The accompanying article reported on a statewide poll that found that 72 percent of Georgians oppose changing current law to allow people to carry guns into churches, synagogues and mosques; and 78 percent oppose allowing students to carry guns on college campuses in our state.
The issue of gun safety requires the attention of all of us. But for people of faith, it demands that we address the particular question of carrying guns into religious spaces.
In many of our faith communities, the familiar term for the room where we gather for worship is “sanctuary.” Sanctuary means a holy place, or sacred space. In sanctuaries, we acknowledge the power and presence of God.
Worshipers come there praying for lives of peace and fellowship. Sanctuaries are meant to enhance peace, not conflict, and to enhance safety. A dangerous sanctuary is a contradiction in terms.
In Psalm 100, the Psalmist sings of going to the sanctuary: “Enter into God’s gates with thanksgiving/And into his courts with praise.” When we come to places of worship carrying thanksgiving and praise, we are carrying enough.
When we use sanctuaries for purposes other than the worship of God, we desecrate them; we deprive them of their holiness. When we diminish safety in our sanctuaries, we desecrate them, depriving them of their role as dwelling places for mercy and peace.
In sanctuaries, we attend to a rule that precedes and surpasses the rules our legislators may invent: “You shall not kill.” When we allow people to carry guns into places of worship, we violate the meaning of worship itself. We bring instruments of death to a safe haven meant to nurture life.
Nurturing life extends beyond our places of worship. Schools, particularly, represent inviolable spaces within the secular life of the community. People of faith must oppose any attempt to permit students to carry guns on our college and university campuses.
The familiar line — that the way to stop bad people with guns is to provide good people with guns — fails to recognize the number of times the very presence of a weapon in the hands of a college student increases the danger of death or injury for everyone, “good” people and “bad” people alike. The statistics on the frequency of gun-related suicides among teenagers and young adults remind us that for people under enormous stress, the last thing we want is to provide easy access to deadly escape.

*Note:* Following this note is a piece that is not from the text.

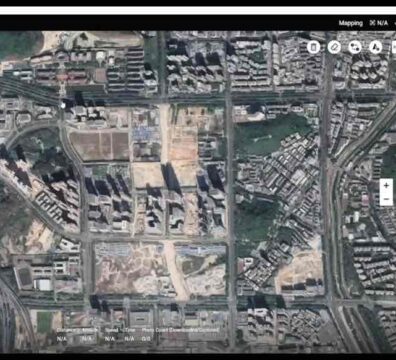Click the Altitude N/A value
Screen dimensions: 396x360
coord(87,339)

We are bound to wonder why it is even imaginable that in the light of the overwhelming opposition of Georgians to expanding the carrying of guns, members of our Legislature would forge ahead with a bill so obviously unpopular and so patently dangerous.
We can only suspect that they are in debt to some interests other than the interests of the people who elect them, and directly in conflict with the interests of schools, temples, churches, synagogues and mosques in our state.
The Rev. David Bartlett is theologian in residence at Trinity Presbyterian Church in Atlanta.